Exercise data:
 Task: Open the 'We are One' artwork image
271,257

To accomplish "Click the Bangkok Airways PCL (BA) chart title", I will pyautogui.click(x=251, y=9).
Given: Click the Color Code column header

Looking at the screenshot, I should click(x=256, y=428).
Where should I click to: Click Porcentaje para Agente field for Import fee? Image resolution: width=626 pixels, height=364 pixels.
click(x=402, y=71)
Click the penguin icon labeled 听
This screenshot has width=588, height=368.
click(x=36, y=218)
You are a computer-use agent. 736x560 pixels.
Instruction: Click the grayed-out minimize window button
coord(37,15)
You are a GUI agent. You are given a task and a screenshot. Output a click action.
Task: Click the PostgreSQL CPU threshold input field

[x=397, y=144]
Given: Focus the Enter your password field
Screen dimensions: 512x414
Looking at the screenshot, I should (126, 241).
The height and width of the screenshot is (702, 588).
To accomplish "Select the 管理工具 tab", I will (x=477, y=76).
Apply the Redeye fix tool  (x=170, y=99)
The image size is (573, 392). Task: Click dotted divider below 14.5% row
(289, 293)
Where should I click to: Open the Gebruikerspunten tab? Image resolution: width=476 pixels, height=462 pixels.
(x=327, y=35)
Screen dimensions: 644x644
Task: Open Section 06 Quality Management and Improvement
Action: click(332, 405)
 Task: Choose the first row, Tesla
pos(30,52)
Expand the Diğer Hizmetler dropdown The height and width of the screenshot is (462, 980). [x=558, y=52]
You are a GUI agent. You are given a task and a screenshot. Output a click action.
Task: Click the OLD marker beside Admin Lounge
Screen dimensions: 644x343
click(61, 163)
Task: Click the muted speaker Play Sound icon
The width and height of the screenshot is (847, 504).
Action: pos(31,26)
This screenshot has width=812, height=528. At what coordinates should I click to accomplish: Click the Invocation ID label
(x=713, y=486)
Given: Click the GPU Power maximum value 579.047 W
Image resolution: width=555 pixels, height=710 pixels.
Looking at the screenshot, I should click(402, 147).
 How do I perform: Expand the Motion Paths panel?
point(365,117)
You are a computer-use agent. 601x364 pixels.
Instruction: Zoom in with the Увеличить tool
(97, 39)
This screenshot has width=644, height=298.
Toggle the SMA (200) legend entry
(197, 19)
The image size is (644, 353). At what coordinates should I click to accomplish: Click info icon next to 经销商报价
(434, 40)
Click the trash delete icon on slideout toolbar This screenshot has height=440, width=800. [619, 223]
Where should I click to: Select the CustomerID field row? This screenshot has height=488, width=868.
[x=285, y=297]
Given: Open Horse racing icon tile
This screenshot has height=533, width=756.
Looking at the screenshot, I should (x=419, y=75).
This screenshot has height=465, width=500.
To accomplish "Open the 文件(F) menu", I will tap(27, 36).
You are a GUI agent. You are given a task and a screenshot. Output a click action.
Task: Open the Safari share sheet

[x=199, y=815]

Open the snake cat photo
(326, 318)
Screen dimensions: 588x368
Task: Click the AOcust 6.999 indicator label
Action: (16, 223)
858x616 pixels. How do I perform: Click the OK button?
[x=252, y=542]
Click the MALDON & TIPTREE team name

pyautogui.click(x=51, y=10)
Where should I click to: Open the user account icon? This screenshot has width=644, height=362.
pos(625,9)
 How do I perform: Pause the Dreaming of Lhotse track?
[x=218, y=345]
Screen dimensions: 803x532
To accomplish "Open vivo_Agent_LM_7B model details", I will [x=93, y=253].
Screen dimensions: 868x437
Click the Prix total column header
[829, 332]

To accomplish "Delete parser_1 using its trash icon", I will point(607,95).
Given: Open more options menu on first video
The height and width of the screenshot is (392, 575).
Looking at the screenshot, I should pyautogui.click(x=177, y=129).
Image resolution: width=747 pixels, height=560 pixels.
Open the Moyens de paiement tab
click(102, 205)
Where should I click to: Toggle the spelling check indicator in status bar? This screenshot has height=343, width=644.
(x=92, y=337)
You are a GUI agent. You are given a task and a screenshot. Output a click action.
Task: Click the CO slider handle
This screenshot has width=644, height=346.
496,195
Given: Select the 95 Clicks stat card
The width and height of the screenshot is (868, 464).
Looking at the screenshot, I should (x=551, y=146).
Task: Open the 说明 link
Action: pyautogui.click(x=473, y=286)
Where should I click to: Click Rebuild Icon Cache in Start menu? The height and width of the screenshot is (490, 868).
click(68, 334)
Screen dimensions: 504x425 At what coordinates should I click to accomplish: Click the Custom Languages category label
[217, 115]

Task goal:
Find the word "trash" in the listing above, then copy each line where it turns up.

Finished exercise:
Click the trash delete icon on slideout toolbar This screenshot has height=440, width=800. [619, 223]
To accomplish "Delete parser_1 using its trash icon", I will point(607,95).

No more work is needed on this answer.